# WHAT THIS TASK INVOLVES
Below are records; reproduce exactly the lines from the one that has "Privacy Policy (37, 2541)" through the one that has "Imprint (23, 2480)", ends included, and nothing more.

++++ DATA FOR THE TASK ++++

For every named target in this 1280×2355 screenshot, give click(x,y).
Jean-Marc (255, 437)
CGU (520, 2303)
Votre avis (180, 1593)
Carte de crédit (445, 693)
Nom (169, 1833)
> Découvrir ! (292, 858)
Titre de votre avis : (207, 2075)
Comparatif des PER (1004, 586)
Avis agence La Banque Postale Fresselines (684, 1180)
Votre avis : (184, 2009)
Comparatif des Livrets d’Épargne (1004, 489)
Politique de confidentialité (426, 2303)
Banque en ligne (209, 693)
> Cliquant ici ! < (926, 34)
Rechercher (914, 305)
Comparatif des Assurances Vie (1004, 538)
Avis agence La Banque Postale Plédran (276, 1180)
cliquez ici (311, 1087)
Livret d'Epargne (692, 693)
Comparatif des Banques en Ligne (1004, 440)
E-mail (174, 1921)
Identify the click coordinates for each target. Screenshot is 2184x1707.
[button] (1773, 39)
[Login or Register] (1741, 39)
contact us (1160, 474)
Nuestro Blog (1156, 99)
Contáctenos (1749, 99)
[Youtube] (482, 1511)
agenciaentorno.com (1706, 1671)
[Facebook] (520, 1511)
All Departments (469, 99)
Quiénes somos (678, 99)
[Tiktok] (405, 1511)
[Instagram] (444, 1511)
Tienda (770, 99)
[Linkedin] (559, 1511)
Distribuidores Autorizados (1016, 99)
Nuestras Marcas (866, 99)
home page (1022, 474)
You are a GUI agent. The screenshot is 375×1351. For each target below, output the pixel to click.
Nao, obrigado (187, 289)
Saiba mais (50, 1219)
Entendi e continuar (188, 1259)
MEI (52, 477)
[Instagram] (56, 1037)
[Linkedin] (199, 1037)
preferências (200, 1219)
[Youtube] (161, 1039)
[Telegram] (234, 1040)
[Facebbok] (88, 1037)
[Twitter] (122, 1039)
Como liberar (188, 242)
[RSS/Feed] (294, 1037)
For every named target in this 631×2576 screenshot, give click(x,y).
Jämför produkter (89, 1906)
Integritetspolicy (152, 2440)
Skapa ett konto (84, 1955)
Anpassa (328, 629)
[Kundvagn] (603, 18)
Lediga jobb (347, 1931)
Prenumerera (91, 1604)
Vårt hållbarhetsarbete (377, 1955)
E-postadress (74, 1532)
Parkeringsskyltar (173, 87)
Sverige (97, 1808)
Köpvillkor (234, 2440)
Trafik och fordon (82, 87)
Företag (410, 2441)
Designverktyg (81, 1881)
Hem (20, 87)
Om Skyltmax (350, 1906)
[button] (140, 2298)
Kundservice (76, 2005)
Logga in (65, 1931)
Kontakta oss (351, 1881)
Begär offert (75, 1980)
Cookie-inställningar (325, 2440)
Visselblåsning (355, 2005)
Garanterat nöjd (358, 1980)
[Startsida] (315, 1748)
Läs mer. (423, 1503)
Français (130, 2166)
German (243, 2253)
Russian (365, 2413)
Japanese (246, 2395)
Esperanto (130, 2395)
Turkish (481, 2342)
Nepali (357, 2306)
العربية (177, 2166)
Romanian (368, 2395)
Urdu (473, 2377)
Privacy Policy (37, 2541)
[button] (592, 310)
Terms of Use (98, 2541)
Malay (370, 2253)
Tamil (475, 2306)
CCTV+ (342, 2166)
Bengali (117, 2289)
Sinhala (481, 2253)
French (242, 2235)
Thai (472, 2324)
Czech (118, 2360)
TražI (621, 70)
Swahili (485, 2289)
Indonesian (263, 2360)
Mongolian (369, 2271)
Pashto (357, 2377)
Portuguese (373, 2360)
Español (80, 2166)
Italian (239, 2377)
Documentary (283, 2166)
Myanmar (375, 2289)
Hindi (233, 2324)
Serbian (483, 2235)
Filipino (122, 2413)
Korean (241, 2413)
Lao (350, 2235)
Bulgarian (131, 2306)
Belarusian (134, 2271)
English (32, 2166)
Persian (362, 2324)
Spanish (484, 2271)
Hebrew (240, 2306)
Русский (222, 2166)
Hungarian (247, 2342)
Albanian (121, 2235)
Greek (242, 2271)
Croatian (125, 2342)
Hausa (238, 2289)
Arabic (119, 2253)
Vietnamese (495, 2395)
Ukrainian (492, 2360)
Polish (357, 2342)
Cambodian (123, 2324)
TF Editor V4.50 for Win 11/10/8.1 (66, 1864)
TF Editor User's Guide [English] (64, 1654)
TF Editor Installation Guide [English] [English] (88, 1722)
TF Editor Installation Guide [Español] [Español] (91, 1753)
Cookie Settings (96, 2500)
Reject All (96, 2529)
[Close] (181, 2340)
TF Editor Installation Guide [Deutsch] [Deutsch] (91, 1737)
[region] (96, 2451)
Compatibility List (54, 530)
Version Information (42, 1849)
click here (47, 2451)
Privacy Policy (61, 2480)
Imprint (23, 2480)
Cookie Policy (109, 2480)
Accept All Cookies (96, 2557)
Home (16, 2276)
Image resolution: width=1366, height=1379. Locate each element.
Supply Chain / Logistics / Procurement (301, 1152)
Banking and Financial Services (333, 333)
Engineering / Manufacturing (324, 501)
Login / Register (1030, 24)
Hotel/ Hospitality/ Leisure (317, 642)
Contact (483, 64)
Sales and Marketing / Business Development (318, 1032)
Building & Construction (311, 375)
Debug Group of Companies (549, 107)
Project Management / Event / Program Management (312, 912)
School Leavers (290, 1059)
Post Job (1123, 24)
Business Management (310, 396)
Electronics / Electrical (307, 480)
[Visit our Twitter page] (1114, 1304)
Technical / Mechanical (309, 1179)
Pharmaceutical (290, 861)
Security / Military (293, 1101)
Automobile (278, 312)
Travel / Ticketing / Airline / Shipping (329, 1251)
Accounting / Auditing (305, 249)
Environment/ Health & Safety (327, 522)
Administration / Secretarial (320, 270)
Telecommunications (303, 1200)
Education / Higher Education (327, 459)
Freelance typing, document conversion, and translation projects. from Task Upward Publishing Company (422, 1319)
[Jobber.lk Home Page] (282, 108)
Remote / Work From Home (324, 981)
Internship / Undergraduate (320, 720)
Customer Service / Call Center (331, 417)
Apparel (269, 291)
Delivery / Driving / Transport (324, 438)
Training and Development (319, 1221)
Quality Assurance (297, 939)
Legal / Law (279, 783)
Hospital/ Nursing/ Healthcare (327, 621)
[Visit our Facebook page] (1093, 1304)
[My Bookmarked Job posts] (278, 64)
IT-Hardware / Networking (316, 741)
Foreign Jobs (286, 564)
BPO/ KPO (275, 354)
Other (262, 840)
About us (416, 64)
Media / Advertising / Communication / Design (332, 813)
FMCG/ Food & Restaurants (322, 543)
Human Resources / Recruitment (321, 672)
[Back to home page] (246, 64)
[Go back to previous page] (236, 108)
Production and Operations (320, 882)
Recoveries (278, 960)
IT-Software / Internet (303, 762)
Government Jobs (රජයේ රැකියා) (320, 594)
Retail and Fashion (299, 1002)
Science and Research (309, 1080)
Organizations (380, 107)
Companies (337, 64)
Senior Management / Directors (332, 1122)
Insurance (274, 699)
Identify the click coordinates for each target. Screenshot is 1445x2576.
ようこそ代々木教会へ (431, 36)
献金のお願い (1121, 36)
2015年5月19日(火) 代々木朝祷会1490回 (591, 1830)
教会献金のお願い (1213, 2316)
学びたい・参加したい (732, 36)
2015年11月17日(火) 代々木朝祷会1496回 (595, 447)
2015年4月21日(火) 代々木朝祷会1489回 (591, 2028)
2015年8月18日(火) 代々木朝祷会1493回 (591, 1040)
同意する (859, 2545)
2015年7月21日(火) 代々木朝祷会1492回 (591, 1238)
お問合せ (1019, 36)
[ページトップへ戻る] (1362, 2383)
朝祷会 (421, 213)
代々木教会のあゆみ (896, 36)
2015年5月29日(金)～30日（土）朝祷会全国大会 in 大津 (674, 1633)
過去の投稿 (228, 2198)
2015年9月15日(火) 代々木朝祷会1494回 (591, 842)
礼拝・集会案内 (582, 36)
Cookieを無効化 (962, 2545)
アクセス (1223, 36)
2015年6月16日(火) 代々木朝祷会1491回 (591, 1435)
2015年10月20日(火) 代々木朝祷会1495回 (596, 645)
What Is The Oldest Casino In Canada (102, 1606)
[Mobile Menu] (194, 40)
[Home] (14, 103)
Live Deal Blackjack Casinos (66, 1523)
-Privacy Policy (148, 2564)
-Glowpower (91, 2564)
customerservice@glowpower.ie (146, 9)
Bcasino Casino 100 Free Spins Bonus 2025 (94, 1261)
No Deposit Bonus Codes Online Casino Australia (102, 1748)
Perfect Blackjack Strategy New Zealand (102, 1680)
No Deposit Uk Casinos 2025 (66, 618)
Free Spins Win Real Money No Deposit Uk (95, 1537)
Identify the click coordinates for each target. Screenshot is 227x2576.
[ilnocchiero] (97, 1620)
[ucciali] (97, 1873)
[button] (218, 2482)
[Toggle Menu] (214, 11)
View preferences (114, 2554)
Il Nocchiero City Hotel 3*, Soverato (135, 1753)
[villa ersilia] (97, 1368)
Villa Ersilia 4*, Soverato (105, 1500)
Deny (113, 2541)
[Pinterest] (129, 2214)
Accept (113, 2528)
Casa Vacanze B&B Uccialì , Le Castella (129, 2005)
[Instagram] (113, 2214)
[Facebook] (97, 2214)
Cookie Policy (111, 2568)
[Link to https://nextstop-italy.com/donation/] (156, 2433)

++++

# TASK RESULT
Privacy Policy (37, 2541)
[button] (592, 310)
Terms of Use (98, 2541)
Malay (370, 2253)
Tamil (475, 2306)
CCTV+ (342, 2166)
Bengali (117, 2289)
Sinhala (481, 2253)
French (242, 2235)
Thai (472, 2324)
Czech (118, 2360)
TražI (621, 70)
Swahili (485, 2289)
Indonesian (263, 2360)
Mongolian (369, 2271)
Pashto (357, 2377)
Portuguese (373, 2360)
Español (80, 2166)
Italian (239, 2377)
Documentary (283, 2166)
Myanmar (375, 2289)
Hindi (233, 2324)
Serbian (483, 2235)
Filipino (122, 2413)
Korean (241, 2413)
Lao (350, 2235)
Bulgarian (131, 2306)
Belarusian (134, 2271)
English (32, 2166)
Persian (362, 2324)
Spanish (484, 2271)
Hebrew (240, 2306)
Русский (222, 2166)
Hungarian (247, 2342)
Albanian (121, 2235)
Greek (242, 2271)
Croatian (125, 2342)
Hausa (238, 2289)
Arabic (119, 2253)
Vietnamese (495, 2395)
Ukrainian (492, 2360)
Polish (357, 2342)
Cambodian (123, 2324)
TF Editor V4.50 for Win 11/10/8.1 (66, 1864)
TF Editor User's Guide [English] (64, 1654)
TF Editor Installation Guide [English] [English] (88, 1722)
TF Editor Installation Guide [Español] [Español] (91, 1753)
Cookie Settings (96, 2500)
Reject All (96, 2529)
[Close] (181, 2340)
TF Editor Installation Guide [Deutsch] [Deutsch] (91, 1737)
[region] (96, 2451)
Compatibility List (54, 530)
Version Information (42, 1849)
click here (47, 2451)
Privacy Policy (61, 2480)
Imprint (23, 2480)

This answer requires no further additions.